Ma come si fa a cambiare così radicalmente un mondo che si è coltivati gelosamente e che si è infranto alla prima crisi globale? 

Oltre che mutare l’approccio punitivo a chi pensa con la propria testa, questo è in effetti l’unico sistema di controllo dei sistemi rigidi e quindi fragili che ci governano,  bisogna cambiare i metodi di lavoro alla radice. 

Dalle persone, cogliendo l’opportunità di questa rinata consapevolezza dell’impermanenza delle “cose” e di un approccio alla complessità che ci renderà più forti. Robert Salposky, neuroendocrinologo dell’università di Stanford e autore di moltissime pubblicazioni, affronta il comportamento umano con questo approccio per migliorare il comportamento sociale e umano senza trascurare nulla: dalla genetica all’ambiente e alla chimica. Un approccio scientifico che distrugge le barriere di competenza: oggi il riduzionismo ci obbliga a percorrere ambiti settoriali che mai si incontrano.

Il nuovo approccio è evolvere l’umano, occorre lavorare molto sulle componenti psico-sociali dei bambini, fin dal loro concepimento. Gli esempi che qualcosa si muove ci sono come il “Progetto 1000 giorni” dove si lavora dal giorno del concepimento su queste componenti dalla mamma al bambino. Ora e qui, a Roma, si lavora su questo partendo dalla Scuola di Psicologia della Salute fondata dal Prof. Emerito Mario Bertini e portato avanti da scienziati da tutto il mondo al Centro Internazionale per la Promozione della Salute e del Benessere della ASL Roma1. Il progetto è ambizioso: far diventare le persone migliori, sicure e forti, capaci di gestire i sentimenti, e gli accadimenti e questo atteggiamento lavora per il nostro corpo per rimanere più sani e per lungo tempo. Il messaggio che deve passare è che il mondo muta, ma abbiamo gli strumenti per affrontare il cambiamento, purché non si nasconda una verità che è fatta anche di fragilità, di incertezza, e di morte ma anche di sorpresa meraviglia e capacità di affrontare anche con il supporto di nuove tecnologie, nuove sfide.
- - - - - - -
> [Prova tu] Elenca gli ambiti che, secondo il brano sul cambiamento, l'approccio di Robert Salposky al comportamento umano considera senza trascurare nulla. Per favore, basati soltanto sul brano.

> [Dati di partenza]
- - - - - - -
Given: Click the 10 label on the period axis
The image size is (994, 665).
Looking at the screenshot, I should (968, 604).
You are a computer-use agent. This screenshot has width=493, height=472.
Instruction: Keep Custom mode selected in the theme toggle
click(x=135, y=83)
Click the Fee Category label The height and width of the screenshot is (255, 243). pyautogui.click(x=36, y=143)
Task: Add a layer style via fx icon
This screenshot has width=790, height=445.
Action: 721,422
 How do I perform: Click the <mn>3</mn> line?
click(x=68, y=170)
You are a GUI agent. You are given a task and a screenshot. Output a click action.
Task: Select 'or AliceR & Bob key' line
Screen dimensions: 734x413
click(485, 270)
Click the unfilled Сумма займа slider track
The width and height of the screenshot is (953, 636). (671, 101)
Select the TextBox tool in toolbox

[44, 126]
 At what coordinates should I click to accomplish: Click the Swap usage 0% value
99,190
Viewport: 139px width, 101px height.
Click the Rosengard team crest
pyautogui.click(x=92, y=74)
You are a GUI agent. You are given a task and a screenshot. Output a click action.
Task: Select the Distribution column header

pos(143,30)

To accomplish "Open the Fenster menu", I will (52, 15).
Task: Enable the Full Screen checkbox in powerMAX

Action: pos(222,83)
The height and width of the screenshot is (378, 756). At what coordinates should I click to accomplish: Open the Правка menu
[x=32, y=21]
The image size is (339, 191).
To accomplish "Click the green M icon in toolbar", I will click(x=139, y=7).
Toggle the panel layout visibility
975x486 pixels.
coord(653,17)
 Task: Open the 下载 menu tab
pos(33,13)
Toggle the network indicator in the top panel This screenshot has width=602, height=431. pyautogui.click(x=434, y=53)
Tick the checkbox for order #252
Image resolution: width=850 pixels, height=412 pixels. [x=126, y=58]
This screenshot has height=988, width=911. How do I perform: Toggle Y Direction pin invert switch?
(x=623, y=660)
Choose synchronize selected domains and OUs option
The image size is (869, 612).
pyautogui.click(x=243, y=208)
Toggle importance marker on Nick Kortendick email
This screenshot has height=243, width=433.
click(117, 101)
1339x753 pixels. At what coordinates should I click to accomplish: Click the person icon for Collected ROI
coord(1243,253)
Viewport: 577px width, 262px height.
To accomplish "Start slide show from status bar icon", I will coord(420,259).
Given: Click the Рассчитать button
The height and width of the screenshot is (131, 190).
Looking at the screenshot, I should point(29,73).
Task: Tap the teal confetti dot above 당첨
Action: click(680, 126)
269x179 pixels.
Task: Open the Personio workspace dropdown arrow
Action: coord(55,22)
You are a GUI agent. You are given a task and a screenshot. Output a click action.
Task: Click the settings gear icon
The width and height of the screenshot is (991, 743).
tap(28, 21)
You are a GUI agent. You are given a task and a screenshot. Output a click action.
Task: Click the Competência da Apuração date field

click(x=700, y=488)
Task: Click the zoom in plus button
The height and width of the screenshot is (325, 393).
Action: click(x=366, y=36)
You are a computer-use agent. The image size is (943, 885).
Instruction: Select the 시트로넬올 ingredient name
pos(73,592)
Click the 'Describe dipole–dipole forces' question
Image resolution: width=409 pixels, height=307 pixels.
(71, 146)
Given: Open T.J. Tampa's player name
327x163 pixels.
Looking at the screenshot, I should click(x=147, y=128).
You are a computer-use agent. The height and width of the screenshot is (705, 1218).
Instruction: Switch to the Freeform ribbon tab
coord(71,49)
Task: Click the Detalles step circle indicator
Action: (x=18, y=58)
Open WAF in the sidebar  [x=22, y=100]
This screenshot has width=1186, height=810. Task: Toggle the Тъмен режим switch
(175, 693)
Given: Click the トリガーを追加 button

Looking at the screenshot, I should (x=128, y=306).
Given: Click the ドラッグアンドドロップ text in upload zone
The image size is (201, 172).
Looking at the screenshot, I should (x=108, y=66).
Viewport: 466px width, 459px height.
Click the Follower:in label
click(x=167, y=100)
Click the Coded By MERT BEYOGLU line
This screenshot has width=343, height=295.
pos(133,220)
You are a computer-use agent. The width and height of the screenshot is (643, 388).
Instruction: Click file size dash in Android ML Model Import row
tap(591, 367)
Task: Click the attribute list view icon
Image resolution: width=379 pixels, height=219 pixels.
- - - - - - -
> [Soluzione]
- genetica
- ambiente
- chimica